Utilization Management Coordinator

University of Utah HealthSalt Lake City, UT
Onsite

About The Position

As a patient-focused organization, University of Utah Health exists to enhance the health and well-being of people through patient care, research and education. Success in this mission requires a culture of collaboration, excellence, leadership, and respect. University of Utah Health seeks staff that are committed to the values of compassion, collaboration, innovation, responsibility, integrity, quality and trust that are integral to our mission. EO/AA This position is responsible for assisting with the coordination of utilization review, concurrent review and medical necessity review. Provides customer service and interaction with providers and members. This position is not responsible for providing care to patients. Corporate Overview: The University of Utah is a Level 1 Trauma Center and is nationally ranked and recognized for our academic research, quality standards and overall patient experience.
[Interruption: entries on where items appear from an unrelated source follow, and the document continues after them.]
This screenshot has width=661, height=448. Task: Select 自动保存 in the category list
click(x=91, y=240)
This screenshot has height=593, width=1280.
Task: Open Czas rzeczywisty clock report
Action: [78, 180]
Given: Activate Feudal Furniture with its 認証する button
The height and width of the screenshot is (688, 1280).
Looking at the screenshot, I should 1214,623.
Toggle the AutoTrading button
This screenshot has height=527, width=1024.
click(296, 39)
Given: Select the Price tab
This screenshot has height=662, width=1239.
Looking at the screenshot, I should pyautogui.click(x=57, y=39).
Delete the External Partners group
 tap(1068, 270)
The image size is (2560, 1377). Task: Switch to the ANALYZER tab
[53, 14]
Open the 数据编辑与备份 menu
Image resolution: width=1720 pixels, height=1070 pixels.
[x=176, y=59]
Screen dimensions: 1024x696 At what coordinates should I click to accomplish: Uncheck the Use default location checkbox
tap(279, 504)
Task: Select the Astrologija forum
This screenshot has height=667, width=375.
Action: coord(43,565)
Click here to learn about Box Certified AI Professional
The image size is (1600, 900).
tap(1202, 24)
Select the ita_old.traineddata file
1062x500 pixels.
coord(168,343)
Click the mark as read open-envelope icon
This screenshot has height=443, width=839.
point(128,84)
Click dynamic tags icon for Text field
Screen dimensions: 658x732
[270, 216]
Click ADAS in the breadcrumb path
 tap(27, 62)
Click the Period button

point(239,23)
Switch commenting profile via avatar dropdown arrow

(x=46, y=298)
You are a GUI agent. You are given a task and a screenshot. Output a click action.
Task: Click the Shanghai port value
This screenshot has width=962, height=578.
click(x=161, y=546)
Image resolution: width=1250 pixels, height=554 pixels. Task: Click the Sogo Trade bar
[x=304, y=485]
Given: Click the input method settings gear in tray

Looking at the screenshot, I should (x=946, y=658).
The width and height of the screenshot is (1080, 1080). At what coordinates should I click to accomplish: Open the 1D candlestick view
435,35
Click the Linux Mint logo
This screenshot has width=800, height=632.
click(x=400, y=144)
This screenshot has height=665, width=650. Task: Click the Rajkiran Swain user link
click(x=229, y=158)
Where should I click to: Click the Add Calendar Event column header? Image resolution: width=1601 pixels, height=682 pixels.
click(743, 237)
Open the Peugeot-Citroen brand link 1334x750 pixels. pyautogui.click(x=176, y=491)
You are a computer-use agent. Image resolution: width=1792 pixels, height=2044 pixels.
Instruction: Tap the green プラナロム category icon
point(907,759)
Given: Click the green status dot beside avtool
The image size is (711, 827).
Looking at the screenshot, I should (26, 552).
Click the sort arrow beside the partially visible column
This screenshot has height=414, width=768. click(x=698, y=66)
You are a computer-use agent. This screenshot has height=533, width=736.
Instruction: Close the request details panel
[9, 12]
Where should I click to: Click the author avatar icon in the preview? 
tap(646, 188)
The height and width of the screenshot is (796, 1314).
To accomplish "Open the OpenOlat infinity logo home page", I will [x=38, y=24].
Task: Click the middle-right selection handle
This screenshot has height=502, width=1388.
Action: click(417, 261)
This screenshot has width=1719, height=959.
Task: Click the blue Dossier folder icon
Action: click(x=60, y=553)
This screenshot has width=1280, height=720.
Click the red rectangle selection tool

Our five hospitals and eleven clinics provide excellence in our comprehensive services, medical advancement, and overall patient outcomes.

Requirements

  • Two years of health care experience or education equivalency.
  • Understanding of medical terminology.
  • Previous experience in a utilization review setting.
  • Demonstrated potential ability to perform the essential functions as outlined above.
  • Demonstrated human relations and effective communication skills.
  • Demonstrated computer literacy.
  • Ability to handle highly sensitive and confidential issues in a professional manner.
  • Ability to prioritize and organize tasks.

Nice To Haves

  • Preferred Bachelor's degree in a health-related discipline, business, or the equivalency.
  • Coding (CPT, ICD-10, HCPCS and hospital billing codes).

Responsibilities

  • Receives requests for prior authorization, concurrent review, post service, or a claim review, and enters the request in the Utilization Management Platform.
  • Checks eligibility, network status, procedure coverage, prior authorization status, and obtains clinical records in order to prepare authorization for RN or MD review.
  • Communicates the authorization determination to the requestor and/or member.
  • Answers and/or responds to calls from operational phone queues.
  • Assists providers and members by confirming benefits, verifying member eligibility, quoting prior authorization status and answering questions about prior authorizations.
  • Ensures timely notification of decisions to members and providers by fax, mail and telephone.
  • Facilitates Utilization Management processes with Medical Review Officers, UM Nurses, hospitals, physicians and other various internal and external customers.
  • Maintain understanding of business rules and regulatory requirements pertaining to UM processes and operations.
  • Other duties as assigned for preservice, concurrent review, post service and claim reviews.